Written by Moisés Kaufman, Directed by Spiro Veloudos; Scenic Design, Cristina Todesco; Costume Design, Charles Schoonmaker; Lighting Design, Karen Perlow; Sound Design, Brendan F. Doyle; Projection Design, Shawn Boyle; Production Stage Manager, Maureen Lane; Assistant Director, A. Nora Long; Assistant Stage Manager, Samantha Setayesh
CAST: Kelby T. Akin, James Andreassi, Maureen Keiller, Will McGarrahan, Paula Plum, Dakota Shepard, Victor L. Shopov; Catherine Stornetta, pianist
Performances through February 2 at The Lyric Stage Company, 140 Clarendon Street, Boston, MA; Box Office 617-585-5678 or www.lyricstage.com
Playwright Moisés Kaufman has a gift for creating theatrical works of art based on actual events. Two of his oft-performed plays, Gross Indecency: The Three Trials of Oscar Wilde and The Laramie Project, adhere closely to the historical facts. However, although Kaufman's 33 Variations dissects Ludwig van Beethoven's obsession with composing the Diabelli Variations, the story is told with a fictional conceit that places the maestro's epic opus under the microscope of a present day musicologist who is driven to understand his fixation while she faces her own race against the clock. Separated by nearly two hundred years, the pair shares a desperate need to slow down time in order to accomplish a singular achievement.

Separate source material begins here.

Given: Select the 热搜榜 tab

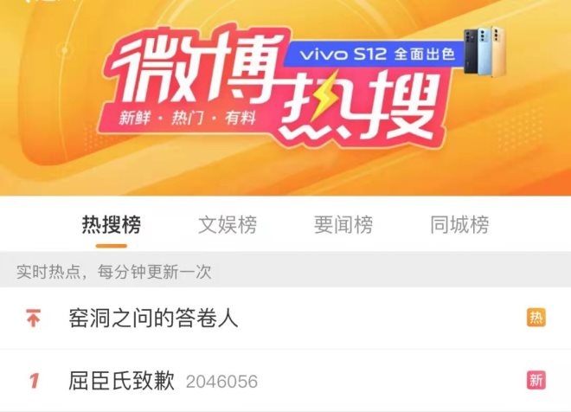Looking at the screenshot, I should pos(112,224).
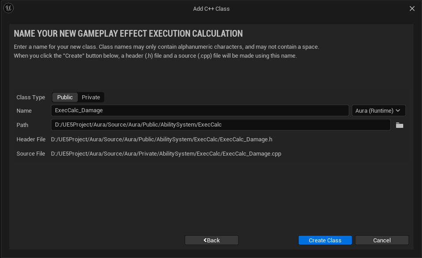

Dr. Katherine Brandt (Paula Plum) is a scholar first and a mother second. Her daughter Clara (Dakota Shepard) is a disappointment to her, as well as an afterthought. Tossing off Clara's misgivings, and concerned that her funding may be cut off after years of studying Beethoven's music, Brandt plans to travel to Bonn, Germany, to continue her research into archival materials. She hopes that seeing the composer's actual sketches, diaries, and letters will give her insight into "why a genius was obsessed with mediocrity." Why would he spend four years of his waning life on variations on a waltz composed by Anton Diabelli, better known as a successful music publisher?
Clara has reason to be worried about her mother's trip following her diagnosis with amyotrophic lateral sclerosis (ALS), often referred to as Lou Gehrig's Disease, a progressive neurodegenerative disease that affects nerve cells in the brain. For Katherine, her condition makes the journey all the more compelling, but for her part, Clara wants her mother to be safe and well cared for. Against her mother's wishes, she decides to join her in Bonn, accompanied by her new boyfriend Mike (Kelby T. Akin), who just happens to be Katherine's nurse. This dispute exacerbates the ongoing tug of war between mother and daughter, ultimately resulting in a drastic restructuring of their relationship over the course of the play.
33 Variations is set in three moments in time and three locales; Brandt's scenes are in New York and Bonn in the present, and the playwright imagines Beethoven's story arc in 1819 and 1823 in Vienna, Austria. The composer (James Andreassi) fights poverty, failing health, and increasing deafness while working feverishly to write every possible variation on Diabelli's (Will McGarrahan) insubstantial piece of music. Running interference for him is his dear friend and associate Anton Schindler (Victor Shopov), and it is through his eyes and ears that much of the story is told. During their research, Brandt and archivist Dr. Gertrude Ladenburger (Maureen Keiller) are frustrated when they discover inconsistencies in Schindler's reports, and have to factor his motivation into their analysis of Beethoven's obsession.